A high-fat diet (HFD) can impair intercellular connections through intestinal microbiota and its metabolites. (1) Intestinal bacterial lipopolysaccharide (LPS) can activate the Toll-like receptor 4 (TLR4) signal transduction pathway, and the nuclear factor kappa B (NF-κB) pathway promotes myosin light chain kinase (MLCK) expression. (2) Deoxycholic acid (DCA) promotes MLCK expression by activating the epidermal growth factor receptor (EGFR) pathway.
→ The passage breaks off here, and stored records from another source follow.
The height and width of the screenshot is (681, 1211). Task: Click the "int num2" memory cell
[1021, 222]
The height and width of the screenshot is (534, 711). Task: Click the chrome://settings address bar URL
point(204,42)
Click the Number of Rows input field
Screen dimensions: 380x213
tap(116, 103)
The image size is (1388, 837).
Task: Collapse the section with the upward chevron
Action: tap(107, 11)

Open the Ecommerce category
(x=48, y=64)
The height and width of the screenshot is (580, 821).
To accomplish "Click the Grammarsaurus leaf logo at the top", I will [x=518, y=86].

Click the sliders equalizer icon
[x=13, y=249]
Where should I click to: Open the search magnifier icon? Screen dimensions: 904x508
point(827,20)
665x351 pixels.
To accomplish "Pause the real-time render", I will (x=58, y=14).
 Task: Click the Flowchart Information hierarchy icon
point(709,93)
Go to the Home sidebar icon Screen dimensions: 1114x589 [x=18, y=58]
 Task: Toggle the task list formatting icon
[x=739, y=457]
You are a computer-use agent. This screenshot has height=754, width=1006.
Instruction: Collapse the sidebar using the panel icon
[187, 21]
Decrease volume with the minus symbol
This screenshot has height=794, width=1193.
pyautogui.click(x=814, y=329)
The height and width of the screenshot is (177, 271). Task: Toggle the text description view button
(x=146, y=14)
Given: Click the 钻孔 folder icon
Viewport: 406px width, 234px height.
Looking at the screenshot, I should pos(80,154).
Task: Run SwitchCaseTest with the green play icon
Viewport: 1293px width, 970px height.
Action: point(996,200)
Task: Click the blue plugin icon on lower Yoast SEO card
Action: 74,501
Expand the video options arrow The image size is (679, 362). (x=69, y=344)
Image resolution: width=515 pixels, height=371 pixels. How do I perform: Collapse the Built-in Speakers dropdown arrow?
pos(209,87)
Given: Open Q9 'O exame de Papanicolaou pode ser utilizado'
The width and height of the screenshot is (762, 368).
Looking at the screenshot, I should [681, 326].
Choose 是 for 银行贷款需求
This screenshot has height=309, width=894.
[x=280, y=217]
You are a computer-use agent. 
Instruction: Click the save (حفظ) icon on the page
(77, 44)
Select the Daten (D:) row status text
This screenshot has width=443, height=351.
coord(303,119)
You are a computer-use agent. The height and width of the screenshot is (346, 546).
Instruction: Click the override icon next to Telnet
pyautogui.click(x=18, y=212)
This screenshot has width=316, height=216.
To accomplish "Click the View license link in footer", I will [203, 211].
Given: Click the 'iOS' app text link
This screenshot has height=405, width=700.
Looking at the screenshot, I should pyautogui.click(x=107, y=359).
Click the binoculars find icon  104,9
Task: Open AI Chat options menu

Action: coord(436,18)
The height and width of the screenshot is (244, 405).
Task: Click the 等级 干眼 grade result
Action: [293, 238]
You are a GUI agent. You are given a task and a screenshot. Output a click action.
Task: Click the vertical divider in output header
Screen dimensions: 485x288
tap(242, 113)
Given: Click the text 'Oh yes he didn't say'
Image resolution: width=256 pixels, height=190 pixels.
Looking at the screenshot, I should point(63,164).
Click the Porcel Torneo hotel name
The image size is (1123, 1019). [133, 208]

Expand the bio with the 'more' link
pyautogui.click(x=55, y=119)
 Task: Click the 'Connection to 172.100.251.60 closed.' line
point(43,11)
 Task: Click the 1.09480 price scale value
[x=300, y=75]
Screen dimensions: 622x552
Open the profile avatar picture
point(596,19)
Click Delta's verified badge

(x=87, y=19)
MLCK can promote the opening of tight junction (TJ) barrier through the phosphorylation of myosin II regulatory light chain (MLC). (3) Fatty acids such as medium-chain fatty acids (MCFAs) and polyunsaturated fatty acids (PUFAs) can disrupt the TJ barrier by altering the distribution and expression of TJs. Finally, this leads to the increase in intestinal permeability, and the pathogenic antigens in the intestinal lumen enter the lamina propria through paracellular permeation, which leads to the occurrence of intestinal inflammation. LBP, lipopolysaccharide binding protein; MD-2, myeloid differentiation 2; FAK, focal adhesion kinase; MyD88, myeloid differentiation primary response 88; TIRAP, Toll/interleukin-1 receptor domain-containing adapter protein; TRIF, TIR-domain-containing adapter-inducing interferon-β; TRAM, translocating chain-associating membrane protein; IRAK4, interleukin-1 receptor-associated kinase; TAK-1, transforming growth factor-β-activated kinase 1; NEMO, nuclear factor-κB essential modulator; IKKα, inhibitor of nuclear factor kappa-B kinase subunit alpha; IKKβ, inhibitor of nuclear factor kappa-B kinase subunit beta; ERK1/2, extracellular signal-regulated protein kinase; Elk-1, ETS like-1 protein; ROS, reactive oxygen species; AJ, adhesion junction; PKC, protein kinase C; MMP-2, matrix metallopeptidase 2.